冷徹ホテル王との政略結婚は溺愛のはじまりでした
すると、高校生達が明るく答えた。
「お兄さん、四年前に真っ黒なデカいバイクに乗ってたんですよ。公園に停まってて、すげーってなったのがきっかけで、話すようになったんです」
「フルフェイスのヘルメットしてて、最初はお忍びで遊びに来てる芸能人かと思いました」
彼らの言う真っ黒なデカいバイクは、記憶の中のバイクと重なる。
「そういえば、言ってなかったな。休日は気分転換がてら、たまに走ってるんだ。今は、日本の実家に置いてある」
椿さんのセリフに、思い出が一気に蘇った。
まだ乗っていたんだ。別人だと誤魔化そうとしていたけど、やっぱり椿さんは私がニューヨークで出会った王子様と同一人物に違いない。

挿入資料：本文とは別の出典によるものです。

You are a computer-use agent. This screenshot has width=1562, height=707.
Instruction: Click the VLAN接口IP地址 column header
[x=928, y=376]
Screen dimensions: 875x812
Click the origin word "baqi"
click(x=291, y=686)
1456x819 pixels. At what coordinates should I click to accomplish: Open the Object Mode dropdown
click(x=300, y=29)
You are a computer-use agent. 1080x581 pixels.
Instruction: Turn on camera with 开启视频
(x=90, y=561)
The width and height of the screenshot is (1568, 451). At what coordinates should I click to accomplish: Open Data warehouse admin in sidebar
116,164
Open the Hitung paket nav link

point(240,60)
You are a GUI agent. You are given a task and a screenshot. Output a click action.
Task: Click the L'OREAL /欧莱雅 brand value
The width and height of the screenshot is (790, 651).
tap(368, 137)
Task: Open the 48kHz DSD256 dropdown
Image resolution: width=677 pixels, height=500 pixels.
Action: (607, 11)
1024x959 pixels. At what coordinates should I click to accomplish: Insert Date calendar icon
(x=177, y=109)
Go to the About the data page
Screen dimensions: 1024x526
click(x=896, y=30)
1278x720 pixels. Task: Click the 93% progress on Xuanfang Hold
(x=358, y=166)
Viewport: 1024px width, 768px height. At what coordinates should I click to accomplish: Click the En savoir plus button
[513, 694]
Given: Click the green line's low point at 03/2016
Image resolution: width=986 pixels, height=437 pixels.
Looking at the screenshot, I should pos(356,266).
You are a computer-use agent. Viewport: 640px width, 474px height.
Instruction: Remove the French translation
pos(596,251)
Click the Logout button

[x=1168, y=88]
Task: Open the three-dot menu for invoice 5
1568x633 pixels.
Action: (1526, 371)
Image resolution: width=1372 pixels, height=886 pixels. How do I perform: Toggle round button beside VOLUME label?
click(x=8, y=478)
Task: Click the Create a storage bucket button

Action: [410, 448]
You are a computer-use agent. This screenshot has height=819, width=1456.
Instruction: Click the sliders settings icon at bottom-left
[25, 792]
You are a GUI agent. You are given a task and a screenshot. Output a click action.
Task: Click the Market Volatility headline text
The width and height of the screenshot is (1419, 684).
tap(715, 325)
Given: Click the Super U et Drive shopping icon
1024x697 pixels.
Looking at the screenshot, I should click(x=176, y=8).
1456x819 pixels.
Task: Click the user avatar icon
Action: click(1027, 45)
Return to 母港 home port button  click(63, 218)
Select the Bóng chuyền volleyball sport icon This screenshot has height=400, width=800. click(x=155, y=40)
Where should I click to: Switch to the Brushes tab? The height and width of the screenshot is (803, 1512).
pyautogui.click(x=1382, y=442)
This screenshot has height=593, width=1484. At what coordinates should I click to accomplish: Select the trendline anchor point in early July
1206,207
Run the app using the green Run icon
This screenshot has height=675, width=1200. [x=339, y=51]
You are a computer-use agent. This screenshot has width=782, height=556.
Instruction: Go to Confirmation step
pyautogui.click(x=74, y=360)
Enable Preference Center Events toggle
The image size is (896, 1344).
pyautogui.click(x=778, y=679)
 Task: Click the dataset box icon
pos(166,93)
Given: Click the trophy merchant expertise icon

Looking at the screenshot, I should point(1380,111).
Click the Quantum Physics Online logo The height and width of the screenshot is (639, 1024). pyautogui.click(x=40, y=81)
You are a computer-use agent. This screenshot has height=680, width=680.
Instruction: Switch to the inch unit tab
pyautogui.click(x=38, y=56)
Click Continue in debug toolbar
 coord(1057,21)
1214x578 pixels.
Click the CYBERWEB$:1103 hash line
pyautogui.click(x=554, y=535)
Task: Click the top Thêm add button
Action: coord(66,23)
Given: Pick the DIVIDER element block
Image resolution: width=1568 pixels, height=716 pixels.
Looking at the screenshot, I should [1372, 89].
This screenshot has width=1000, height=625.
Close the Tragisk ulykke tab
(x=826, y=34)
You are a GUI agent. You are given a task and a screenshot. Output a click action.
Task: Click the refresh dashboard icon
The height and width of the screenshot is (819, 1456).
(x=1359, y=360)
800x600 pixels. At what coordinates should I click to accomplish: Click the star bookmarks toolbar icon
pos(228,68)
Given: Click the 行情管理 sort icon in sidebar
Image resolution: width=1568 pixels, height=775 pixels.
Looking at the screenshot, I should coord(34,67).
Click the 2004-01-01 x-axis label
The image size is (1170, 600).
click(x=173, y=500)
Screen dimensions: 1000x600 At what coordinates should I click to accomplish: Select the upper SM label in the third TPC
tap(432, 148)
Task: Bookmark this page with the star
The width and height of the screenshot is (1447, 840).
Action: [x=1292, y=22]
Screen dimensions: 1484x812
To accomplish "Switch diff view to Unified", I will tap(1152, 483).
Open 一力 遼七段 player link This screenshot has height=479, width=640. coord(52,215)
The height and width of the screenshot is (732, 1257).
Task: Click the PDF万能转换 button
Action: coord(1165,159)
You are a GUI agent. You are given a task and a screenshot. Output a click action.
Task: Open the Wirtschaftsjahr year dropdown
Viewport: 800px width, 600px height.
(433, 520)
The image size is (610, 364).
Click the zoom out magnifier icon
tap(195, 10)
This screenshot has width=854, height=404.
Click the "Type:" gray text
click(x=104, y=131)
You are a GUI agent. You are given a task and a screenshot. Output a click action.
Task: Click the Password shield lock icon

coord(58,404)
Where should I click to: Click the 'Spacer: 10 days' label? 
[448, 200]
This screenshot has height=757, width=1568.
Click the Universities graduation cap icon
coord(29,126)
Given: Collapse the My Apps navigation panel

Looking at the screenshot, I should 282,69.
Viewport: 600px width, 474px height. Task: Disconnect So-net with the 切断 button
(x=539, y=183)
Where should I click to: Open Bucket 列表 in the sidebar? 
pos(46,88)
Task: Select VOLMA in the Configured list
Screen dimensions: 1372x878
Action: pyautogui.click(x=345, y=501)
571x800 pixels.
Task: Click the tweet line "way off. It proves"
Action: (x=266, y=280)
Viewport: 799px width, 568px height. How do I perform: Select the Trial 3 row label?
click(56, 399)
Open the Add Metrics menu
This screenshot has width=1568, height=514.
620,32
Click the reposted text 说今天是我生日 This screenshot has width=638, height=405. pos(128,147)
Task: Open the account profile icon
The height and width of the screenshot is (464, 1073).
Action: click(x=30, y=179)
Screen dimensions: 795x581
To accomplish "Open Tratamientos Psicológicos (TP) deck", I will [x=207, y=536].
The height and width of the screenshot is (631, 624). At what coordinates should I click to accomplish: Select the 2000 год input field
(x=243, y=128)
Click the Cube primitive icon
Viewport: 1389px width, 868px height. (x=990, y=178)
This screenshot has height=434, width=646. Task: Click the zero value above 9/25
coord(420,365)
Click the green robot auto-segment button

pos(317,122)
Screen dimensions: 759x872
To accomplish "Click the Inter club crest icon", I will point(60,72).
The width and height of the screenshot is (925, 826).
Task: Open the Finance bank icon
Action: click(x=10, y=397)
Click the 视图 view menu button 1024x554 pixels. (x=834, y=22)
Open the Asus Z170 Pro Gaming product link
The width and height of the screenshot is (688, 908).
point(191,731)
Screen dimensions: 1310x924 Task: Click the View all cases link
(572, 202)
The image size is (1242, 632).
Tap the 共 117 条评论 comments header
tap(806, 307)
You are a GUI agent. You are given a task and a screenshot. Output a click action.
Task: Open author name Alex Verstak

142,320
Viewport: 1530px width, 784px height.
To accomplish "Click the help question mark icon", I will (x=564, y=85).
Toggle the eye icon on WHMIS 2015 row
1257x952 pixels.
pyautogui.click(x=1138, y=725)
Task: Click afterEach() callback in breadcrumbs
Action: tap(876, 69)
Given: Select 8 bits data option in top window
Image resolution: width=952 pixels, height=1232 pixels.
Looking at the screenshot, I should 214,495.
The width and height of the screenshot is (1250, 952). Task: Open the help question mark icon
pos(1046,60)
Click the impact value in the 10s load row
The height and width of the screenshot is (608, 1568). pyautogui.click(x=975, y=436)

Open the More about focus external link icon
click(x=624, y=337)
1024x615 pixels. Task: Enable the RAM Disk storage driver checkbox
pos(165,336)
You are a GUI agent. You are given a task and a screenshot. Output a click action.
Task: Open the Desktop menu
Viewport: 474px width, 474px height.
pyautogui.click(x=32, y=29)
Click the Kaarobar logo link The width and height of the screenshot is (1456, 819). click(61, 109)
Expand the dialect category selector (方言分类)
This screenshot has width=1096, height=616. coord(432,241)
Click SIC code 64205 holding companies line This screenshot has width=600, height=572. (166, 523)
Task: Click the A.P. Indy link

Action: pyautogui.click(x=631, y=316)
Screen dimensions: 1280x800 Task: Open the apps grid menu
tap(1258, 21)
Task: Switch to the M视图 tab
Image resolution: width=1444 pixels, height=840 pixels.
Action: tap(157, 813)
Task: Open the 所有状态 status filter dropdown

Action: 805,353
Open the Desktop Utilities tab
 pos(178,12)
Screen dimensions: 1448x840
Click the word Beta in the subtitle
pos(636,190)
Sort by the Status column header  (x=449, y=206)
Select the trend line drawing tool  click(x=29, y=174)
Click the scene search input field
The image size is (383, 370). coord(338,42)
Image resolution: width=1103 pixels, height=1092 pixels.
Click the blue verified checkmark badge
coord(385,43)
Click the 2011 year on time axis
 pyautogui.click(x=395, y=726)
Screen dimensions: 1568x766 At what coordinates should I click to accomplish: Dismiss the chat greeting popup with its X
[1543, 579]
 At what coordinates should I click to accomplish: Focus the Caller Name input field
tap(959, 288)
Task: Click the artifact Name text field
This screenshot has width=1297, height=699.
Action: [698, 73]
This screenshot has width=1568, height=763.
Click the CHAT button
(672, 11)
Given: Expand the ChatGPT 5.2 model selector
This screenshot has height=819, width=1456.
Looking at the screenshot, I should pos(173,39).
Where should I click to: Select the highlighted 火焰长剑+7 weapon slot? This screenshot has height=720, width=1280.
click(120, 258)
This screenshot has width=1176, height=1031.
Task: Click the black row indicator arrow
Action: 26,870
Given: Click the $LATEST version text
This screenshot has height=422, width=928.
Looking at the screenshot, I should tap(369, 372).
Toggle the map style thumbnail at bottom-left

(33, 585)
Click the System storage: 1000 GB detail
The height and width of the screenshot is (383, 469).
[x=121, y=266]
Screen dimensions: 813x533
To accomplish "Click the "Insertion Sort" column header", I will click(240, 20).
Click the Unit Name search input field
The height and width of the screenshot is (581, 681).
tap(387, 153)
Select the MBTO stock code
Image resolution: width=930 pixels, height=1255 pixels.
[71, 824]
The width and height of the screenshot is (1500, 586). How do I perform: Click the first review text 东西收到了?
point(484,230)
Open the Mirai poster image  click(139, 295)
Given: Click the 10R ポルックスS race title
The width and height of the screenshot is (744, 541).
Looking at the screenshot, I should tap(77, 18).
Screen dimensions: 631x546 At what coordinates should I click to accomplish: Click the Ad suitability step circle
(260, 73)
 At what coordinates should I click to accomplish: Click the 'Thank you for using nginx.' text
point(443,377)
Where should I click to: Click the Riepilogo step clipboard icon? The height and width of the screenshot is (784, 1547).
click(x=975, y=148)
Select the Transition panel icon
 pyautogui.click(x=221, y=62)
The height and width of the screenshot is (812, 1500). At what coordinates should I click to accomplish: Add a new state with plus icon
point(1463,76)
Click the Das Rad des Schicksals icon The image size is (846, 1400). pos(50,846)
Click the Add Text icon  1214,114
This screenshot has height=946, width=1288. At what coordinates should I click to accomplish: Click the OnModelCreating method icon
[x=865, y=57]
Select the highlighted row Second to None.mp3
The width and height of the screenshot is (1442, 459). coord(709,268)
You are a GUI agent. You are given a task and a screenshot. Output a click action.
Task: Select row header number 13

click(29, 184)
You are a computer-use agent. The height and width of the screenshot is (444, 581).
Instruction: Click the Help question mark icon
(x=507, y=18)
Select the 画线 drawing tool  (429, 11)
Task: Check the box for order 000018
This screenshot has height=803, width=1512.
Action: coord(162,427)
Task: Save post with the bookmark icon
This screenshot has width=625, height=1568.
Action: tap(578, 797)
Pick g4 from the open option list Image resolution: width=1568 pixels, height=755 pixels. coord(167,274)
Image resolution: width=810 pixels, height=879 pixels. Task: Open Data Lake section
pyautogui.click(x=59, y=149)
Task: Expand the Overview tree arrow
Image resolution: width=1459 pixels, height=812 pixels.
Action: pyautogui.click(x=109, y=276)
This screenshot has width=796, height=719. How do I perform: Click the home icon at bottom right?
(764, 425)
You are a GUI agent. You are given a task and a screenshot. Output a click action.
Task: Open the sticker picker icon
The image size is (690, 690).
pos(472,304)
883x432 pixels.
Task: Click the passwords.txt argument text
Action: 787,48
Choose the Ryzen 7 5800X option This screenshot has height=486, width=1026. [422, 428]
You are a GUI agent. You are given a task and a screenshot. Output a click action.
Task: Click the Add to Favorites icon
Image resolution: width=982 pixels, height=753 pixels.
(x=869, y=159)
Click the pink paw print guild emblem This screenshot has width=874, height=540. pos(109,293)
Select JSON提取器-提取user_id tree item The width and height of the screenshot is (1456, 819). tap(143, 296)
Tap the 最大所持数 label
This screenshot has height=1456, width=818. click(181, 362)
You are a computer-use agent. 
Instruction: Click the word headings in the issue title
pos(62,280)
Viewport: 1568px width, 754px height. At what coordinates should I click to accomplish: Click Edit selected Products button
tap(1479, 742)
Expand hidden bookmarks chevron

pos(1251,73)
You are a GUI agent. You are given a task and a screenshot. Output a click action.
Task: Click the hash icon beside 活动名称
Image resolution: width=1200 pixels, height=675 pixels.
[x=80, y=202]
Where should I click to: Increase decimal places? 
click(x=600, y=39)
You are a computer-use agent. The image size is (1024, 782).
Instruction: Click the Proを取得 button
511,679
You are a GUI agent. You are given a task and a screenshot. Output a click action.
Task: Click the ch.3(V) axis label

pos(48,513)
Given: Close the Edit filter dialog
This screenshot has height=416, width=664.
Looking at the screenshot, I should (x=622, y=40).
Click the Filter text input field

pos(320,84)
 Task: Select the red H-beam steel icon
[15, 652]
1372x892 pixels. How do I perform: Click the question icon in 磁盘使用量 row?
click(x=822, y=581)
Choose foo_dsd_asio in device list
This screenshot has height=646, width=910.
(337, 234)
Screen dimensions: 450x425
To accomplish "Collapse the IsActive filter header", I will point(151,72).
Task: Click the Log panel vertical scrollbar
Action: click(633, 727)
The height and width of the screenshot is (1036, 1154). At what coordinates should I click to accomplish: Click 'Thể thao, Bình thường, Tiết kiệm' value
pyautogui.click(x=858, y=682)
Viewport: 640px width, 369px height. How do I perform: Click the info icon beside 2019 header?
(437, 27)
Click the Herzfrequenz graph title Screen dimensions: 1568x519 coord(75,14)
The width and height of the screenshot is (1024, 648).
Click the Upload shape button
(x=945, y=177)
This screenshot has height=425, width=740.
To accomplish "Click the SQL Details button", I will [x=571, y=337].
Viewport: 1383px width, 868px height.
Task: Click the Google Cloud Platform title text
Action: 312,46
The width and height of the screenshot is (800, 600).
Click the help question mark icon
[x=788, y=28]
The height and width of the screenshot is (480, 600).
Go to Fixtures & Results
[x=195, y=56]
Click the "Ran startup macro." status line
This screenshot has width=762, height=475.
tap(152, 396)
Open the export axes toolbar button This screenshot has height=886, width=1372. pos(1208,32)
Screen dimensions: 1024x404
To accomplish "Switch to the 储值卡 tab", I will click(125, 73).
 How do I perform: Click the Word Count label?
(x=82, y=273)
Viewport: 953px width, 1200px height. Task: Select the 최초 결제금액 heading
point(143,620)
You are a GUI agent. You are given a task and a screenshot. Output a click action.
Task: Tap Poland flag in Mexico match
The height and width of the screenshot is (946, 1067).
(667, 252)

都内にある日本の実家は辰巳さんが所有していて、帰国した際に帰れるように、別荘として使っているようだ。
「お兄さん、またバスケしましょうよ」
「今からか? スーツだし、いつもみたいに時間は取れないぞ?」
「ちょっとだけ! 久しぶりだし、いいでしょう?」
彼らは使い古したバスケットボールを手にしている。そもそも、公園のバスケットゴールを利用しに来たらしい。
慣れた誘いなのか、椿さんは小さく息を吐いて口角を上げた。ベンチから立ち、外した腕時計を手渡される。